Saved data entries
BEGIN

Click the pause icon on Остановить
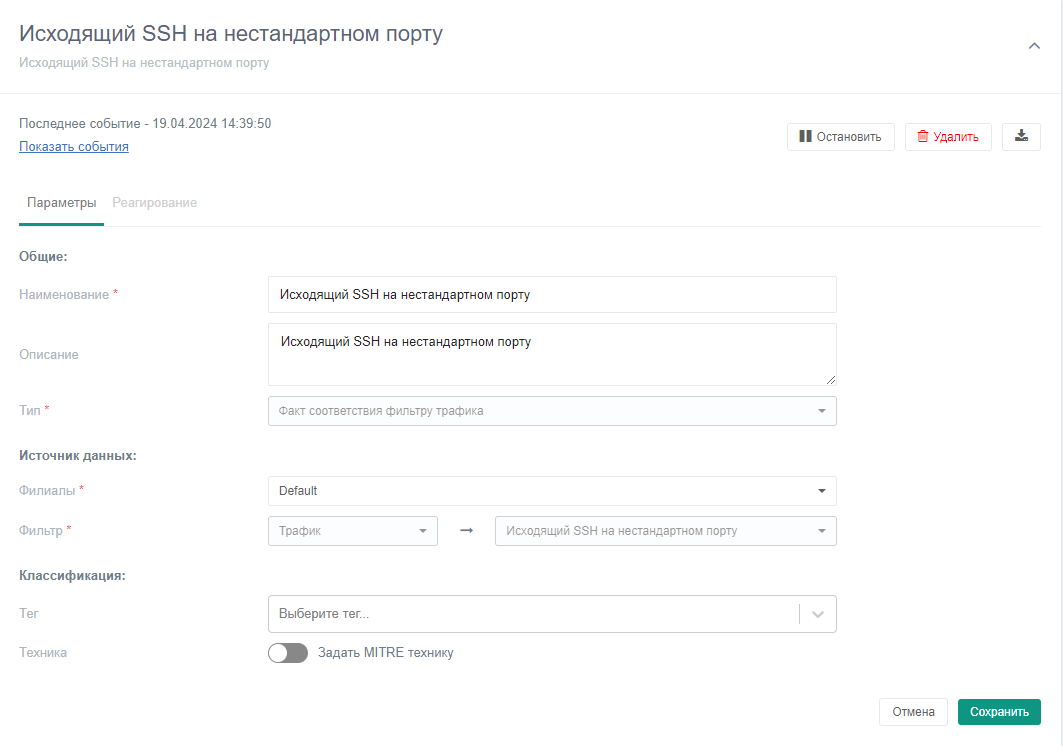Screen dimensions: 1063x754 [x=805, y=137]

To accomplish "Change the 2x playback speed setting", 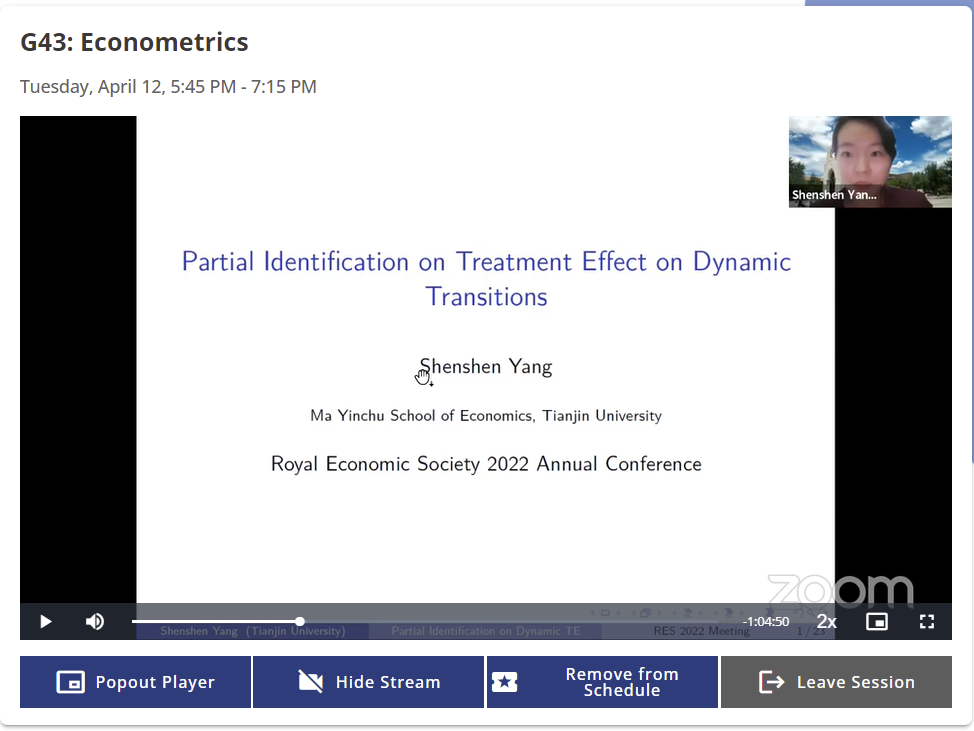I will (x=826, y=622).
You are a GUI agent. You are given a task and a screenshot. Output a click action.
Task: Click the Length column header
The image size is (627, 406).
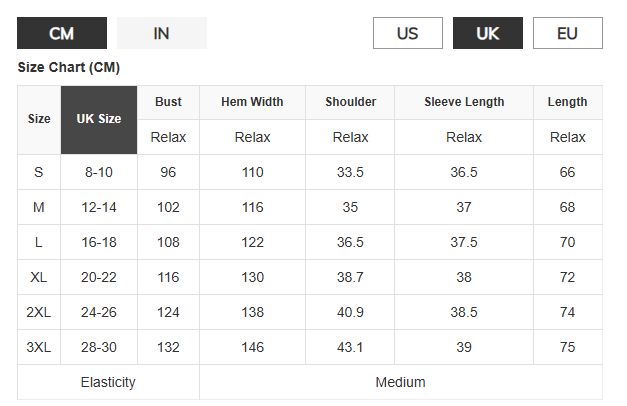click(567, 102)
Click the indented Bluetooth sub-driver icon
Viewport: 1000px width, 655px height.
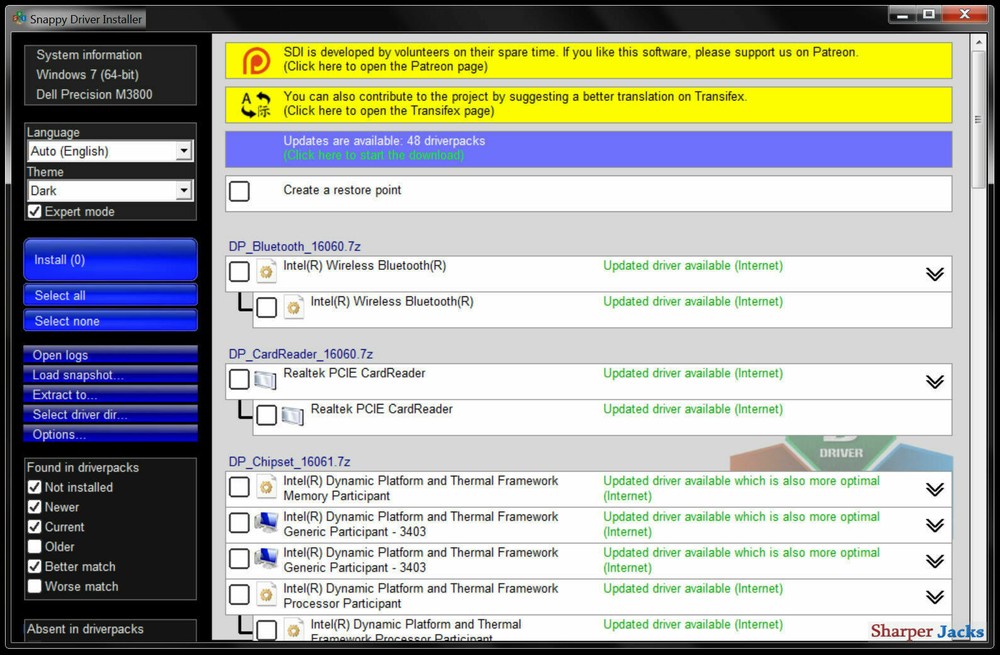[x=293, y=307]

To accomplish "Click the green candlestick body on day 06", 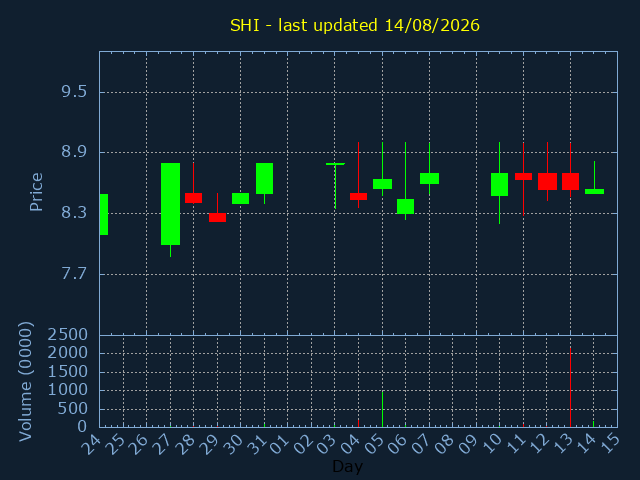I will coord(405,207).
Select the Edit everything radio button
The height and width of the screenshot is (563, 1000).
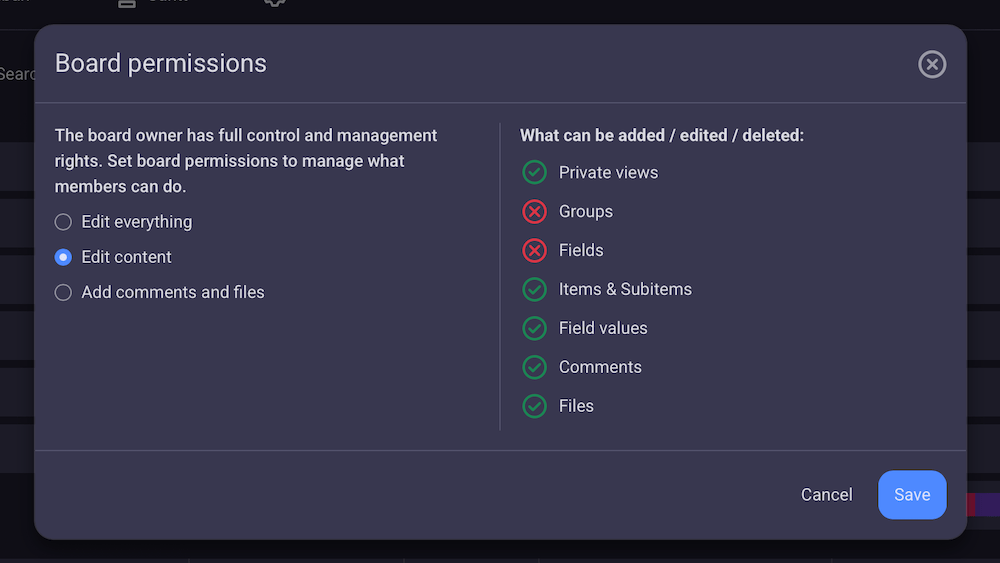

END

**WORK REQUIRED:** Copy all lines of the records that have the string "screenshot" in them.

**RESULT OF THIS TASK:**
You are a GUI agent. You are given a task and a screenshot. Output a click action.
The height and width of the screenshot is (563, 1000).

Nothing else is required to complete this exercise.